The most dramatic story of the day is not, at first glance, about politics — except it is. Here are some of the amazing details:
The Justice Department on Tuesday charged 50 people — including two television stars — with being part of a long-running bribery scheme to get privileged children with lackluster grades into big-name colleges and universities.
The alleged crimes included cheating on entrance exams, as well as bribing college officials to say certain students were coming to compete on athletic teams when those students were not in fact athletes, officials said. Numerous schools were targeted, including Georgetown University, Yale University, Stanford University, the University of Texas, the University of Southern California and UCLA, among others. ...

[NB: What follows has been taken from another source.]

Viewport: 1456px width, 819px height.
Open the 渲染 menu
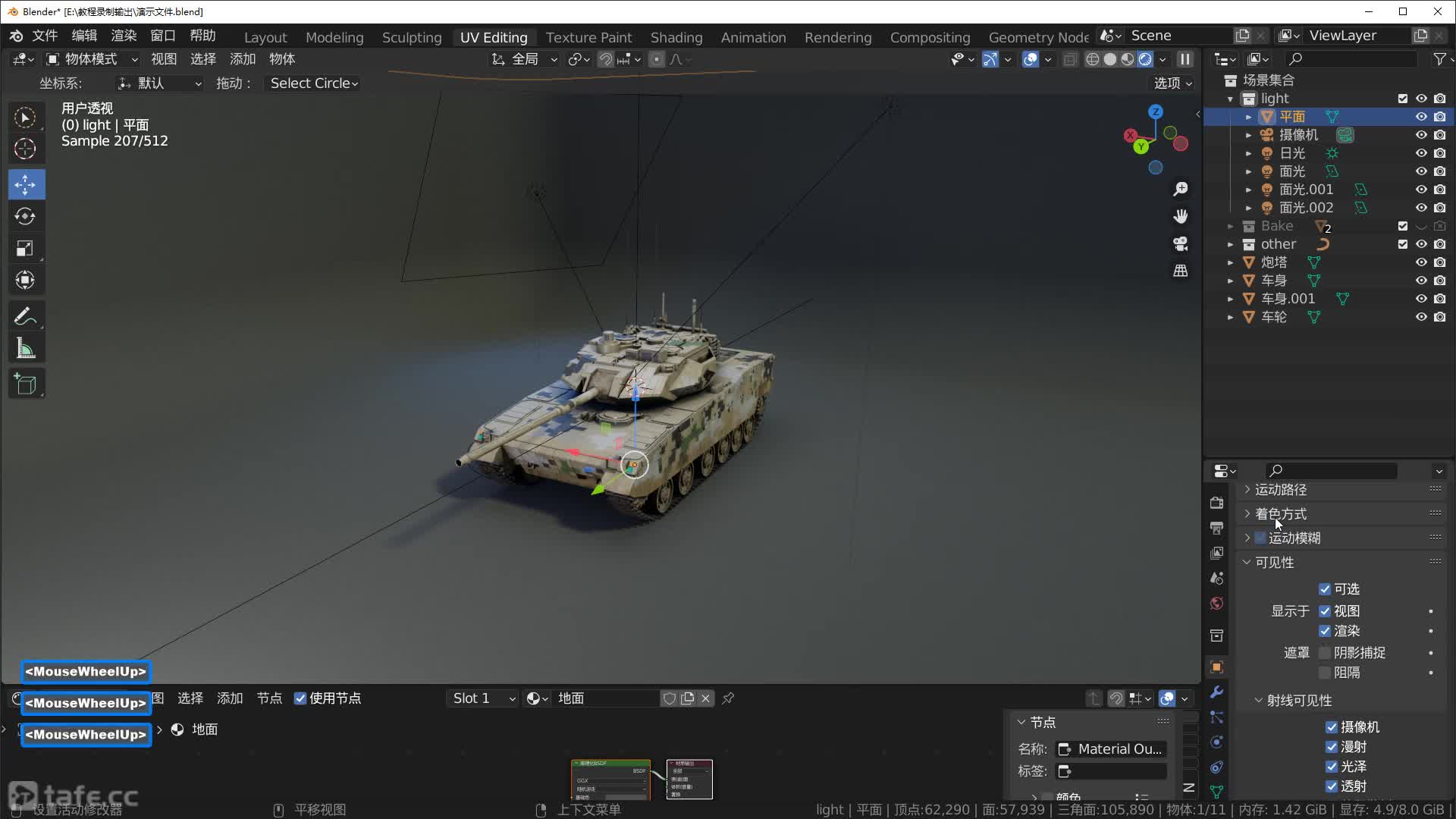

Court filings released Tuesday paint an ugly picture of privileged parents committing crimes to get their children into selective schools. Among those charged are actresses Felicity Huffman, best known for her role on the television show “Desperate Housewives,” and Lori Loughlin, who appeared on “Full House,” according to court documents. A representative for Loughlin declined to comment. A representative for Huffman did not immediately return messages seeking comment.
Two participants in the scheme are scheduled to enter guilty pleas Tuesday afternoon, prosecutors said. One is William Singer, a well-connected college admissions adviser and the central figure in the scheme, officials said. He is accused of disguising the bribery scheme as a charity, enabling parents to deduct the bribes from their taxes.
As long as you’re handing out bribes, they might as well be tax-deductible, right?
While some of the amounts involved went into the hundreds of thousands of dollars or even higher, Huffman allegedly needed to fork over only $15,000 to bump up her daughter’s SAT scores. I couldn’t help but wonder if Charles Kushner is now thinking he overpaid when he pledged to Harvard — an institution to which he had no connection — a well-timed $2.5 million donation while his son Jared’s application was being considered back in 1998. Lo and behold, despite Jared’s mediocre high school record, the admissions office detected a spark of greatness in the boy and welcomed him with open arms.
This is a story about the privileges of wealth, but what's most striking is that the people involved didn't think even their wealth was enough. They surely gave their offspring every advantage possible — excellent schools, test-taking tutors, the chance to participate in all manner of enriching activities that look good on an application — but they still feared it wouldn't be enough.
So this is also a story about the perverse consequences of a winner-take-all society, where rich people believe that the spoils of American life are so unfairly divided that if little Cameron or Madison has to go to, say, San Diego State instead of Stanford, their lives will be miserable failures.
That’s not true, of course, even if there is evidence that you’ll earn somewhat more money if you attend an elite school vs. a lower-ranked one (see here or here). But even the ordinary, legal system of college admissions is completely rigged against people who don’t have the means to provide their children with those advantages that would make them look on paper like they possess “merit.”
So what do we do about it? There are certainly ways we could change the college admission process, but let's take a broader view and ask what things would look like if we could snap our fingers and create any reality we wanted. For starters, anyone would be able to go to college no matter who their parents are. There might still be more and less elite schools, but even the latter would offer a good education with which you could get a good job. And those who don't go to college could find careers in which they made a reasonable living doing work they find fulfilling.
If that sounds like a better situation than the one we're in, we can ask what government might to do make it possible. But right now, we have one party that would like to move in that direction, and another party that says, "No thanks — the way things are now is fine."
For instance, you might or might not think that Bernie Sanders’s plan to make college free for everyone is a good idea; they’ve done something similar in New York State, where public colleges are now free for families making less than $125,000 a year. Republicans, however, think the very idea is utterly insane, despite the fact that European countries manage to do it, simply by paying for it through taxes. But as of right now, there’s no evidence that the GOP as a whole even considers college affordability an important problem to address.
It's harder for government to do anything about the credentialism that creates divides between those who went to elite schools and everyone else, or about the many ways parents can create unfair advantages for their children to be admitted (even if they aren't doing anything illegal). But it is worth asking whether government can do more to create the conditions where people without college degrees can still succeed, as seems to be becoming harder and harder.
This was the idea behind Sen. Sherrod Brown's promotion of "the dignity of work," which was to be the theme of the presidential campaign he decided not to undertake. Conservatives like Paul Ryan use that same phrase, but they usually mean things like "We're going to take away your Medicaid so you're forced to get a job if you want health care, and then you'll have the dignity that comes from working, you lazy bum." When Democrats talk about it, they mean something different by "dignity," something too many people are lacking: the feeling that they're treated with respect on the job and their work is valued.
Government can indeed create the conditions to make that possible, with living-wage laws, making child care available and mandating family leave, providing people health care, promoting collective bargaining and having labor laws that give workers power.
That won’t eliminate anxious parenting, but if we could reduce inequality to the point where being middle class offers a pretty good life, perhaps people would be a little less desperate to make sure that their kids end up at the top of the heap.